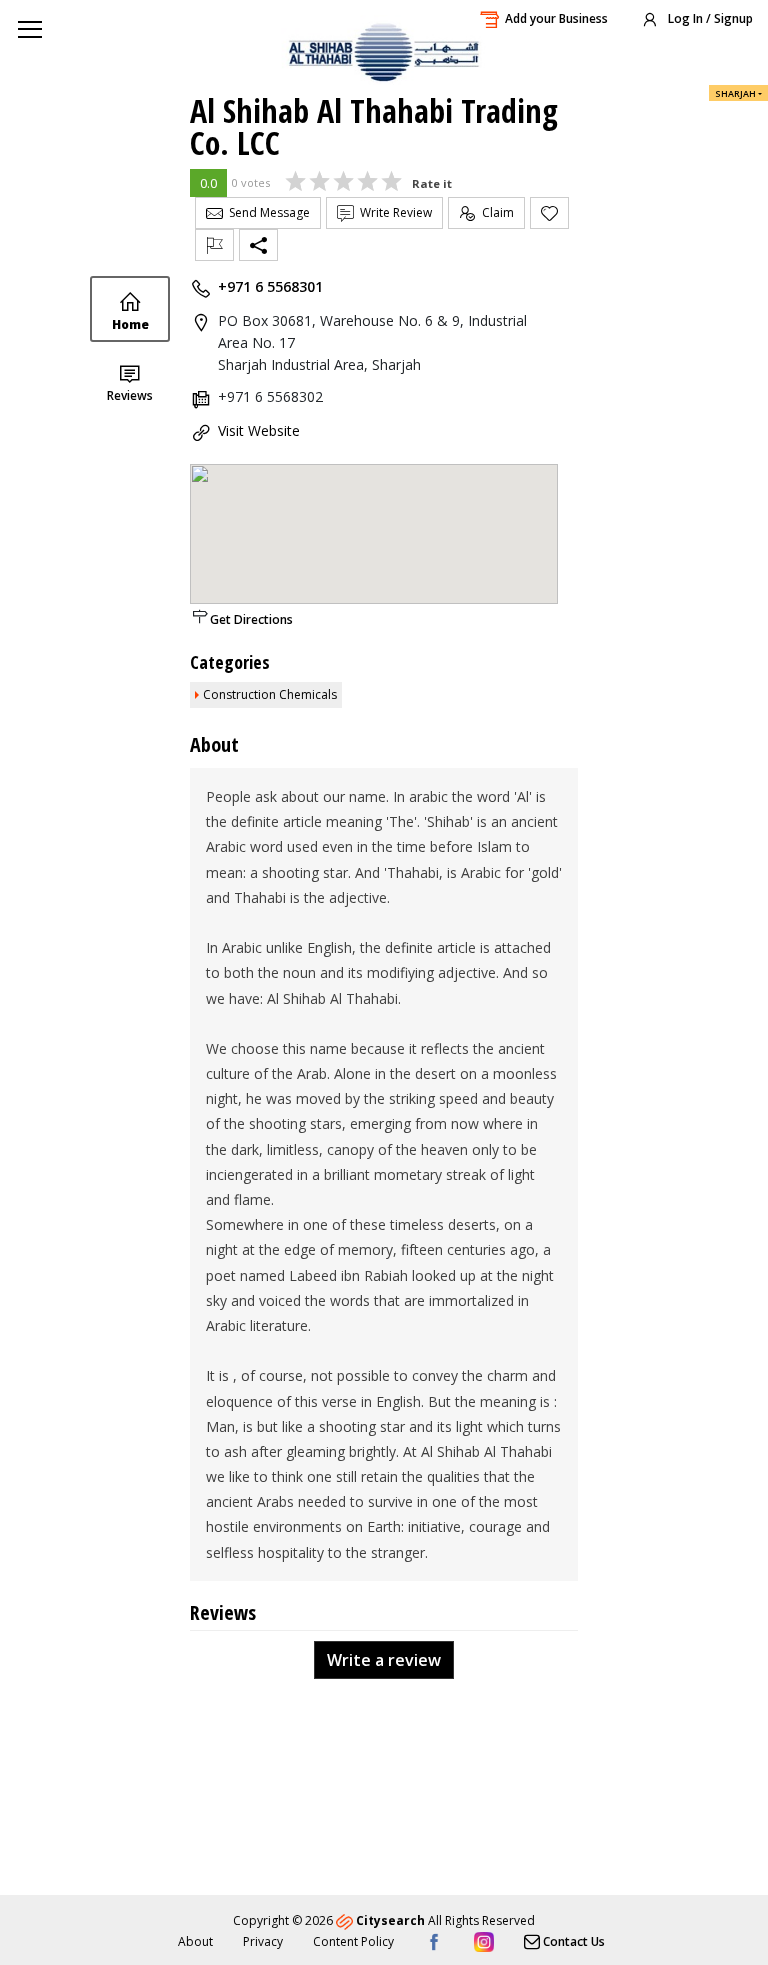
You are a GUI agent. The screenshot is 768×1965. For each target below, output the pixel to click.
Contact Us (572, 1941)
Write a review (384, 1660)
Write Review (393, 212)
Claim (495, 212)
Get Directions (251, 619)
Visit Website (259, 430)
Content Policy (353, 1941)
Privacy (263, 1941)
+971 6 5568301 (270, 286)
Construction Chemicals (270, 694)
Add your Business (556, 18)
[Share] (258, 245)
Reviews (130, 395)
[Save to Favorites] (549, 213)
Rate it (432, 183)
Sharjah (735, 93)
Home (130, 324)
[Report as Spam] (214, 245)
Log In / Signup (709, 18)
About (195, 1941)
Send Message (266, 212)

************

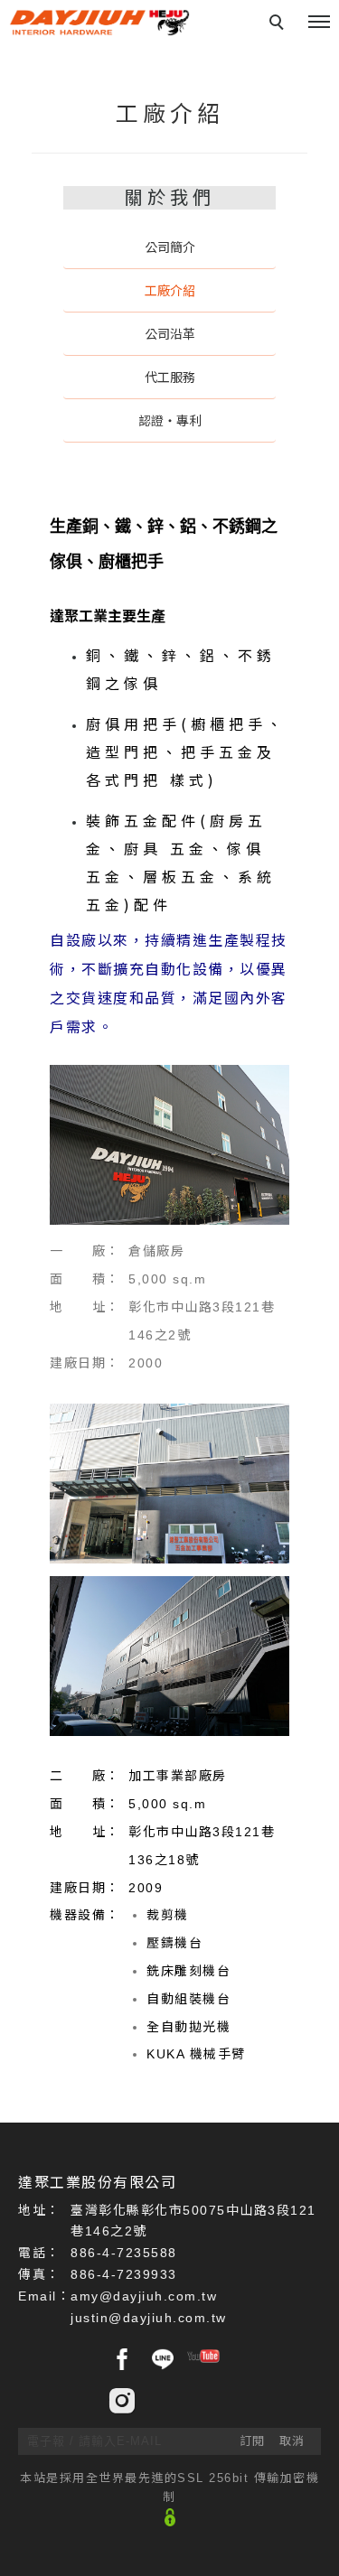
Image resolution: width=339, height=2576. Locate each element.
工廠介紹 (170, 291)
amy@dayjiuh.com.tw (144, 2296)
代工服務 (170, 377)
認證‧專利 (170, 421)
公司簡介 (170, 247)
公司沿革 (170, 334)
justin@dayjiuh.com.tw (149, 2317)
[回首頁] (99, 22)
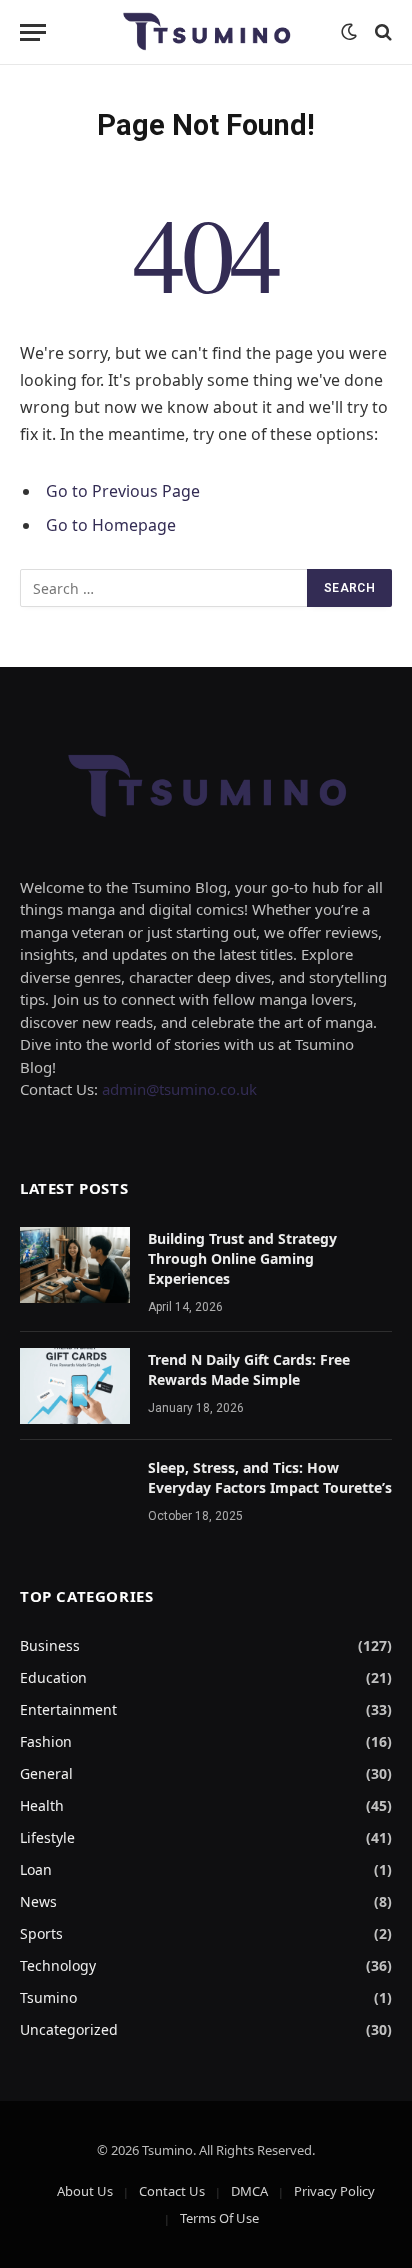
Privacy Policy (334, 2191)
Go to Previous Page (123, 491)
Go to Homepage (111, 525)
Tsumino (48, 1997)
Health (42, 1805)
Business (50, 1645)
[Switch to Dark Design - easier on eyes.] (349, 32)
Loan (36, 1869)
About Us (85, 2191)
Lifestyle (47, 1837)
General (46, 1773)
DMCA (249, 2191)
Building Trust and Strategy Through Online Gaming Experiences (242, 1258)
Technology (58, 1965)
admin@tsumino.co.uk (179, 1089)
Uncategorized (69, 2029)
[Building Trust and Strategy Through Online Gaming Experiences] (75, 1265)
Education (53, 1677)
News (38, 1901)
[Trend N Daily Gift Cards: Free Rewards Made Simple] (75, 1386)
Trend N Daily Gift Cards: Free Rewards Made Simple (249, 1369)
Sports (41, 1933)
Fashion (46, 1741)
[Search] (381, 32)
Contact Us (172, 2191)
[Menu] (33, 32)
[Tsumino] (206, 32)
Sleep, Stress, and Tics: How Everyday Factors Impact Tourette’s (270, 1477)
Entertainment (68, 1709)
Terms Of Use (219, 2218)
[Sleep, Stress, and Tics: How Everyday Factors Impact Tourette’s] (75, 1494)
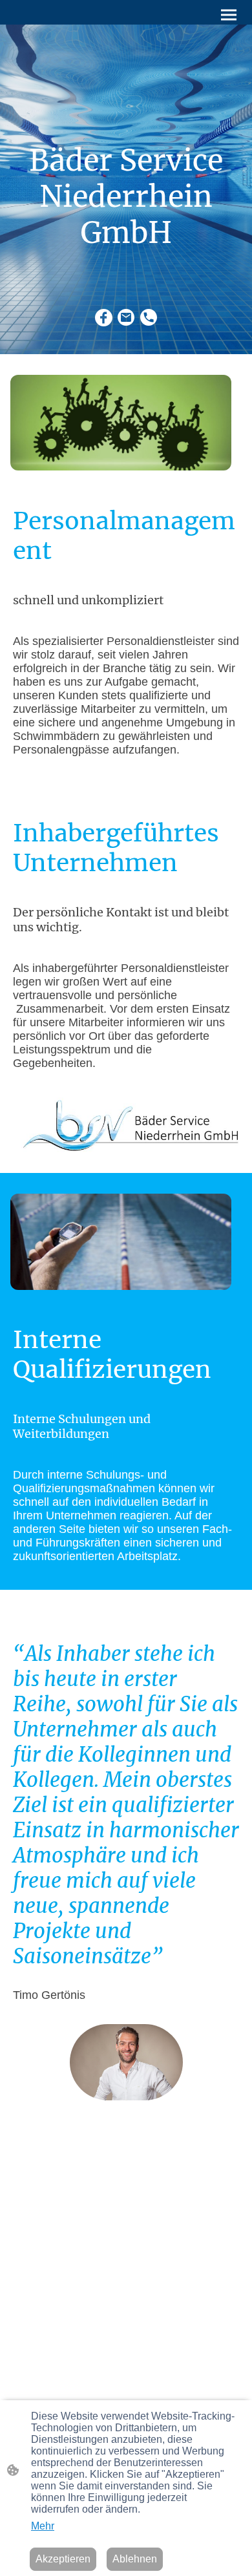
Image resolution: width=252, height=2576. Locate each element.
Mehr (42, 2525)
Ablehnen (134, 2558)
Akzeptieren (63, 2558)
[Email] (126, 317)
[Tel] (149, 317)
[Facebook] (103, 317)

************

### TRY IT:
Scan the lines above for "You are a GUI" and for "Content Policy (353, 1941)". Repeat exactly the line holding each of them and every line in between.

### RESPONSE TO THIS TASK:
You are a GUI agent. The screenshot is 768×1965. For each target below, output the pixel to click.
Contact Us (572, 1941)
Write a review (384, 1660)
Write Review (393, 212)
Claim (495, 212)
Get Directions (251, 619)
Visit Website (259, 430)
Content Policy (353, 1941)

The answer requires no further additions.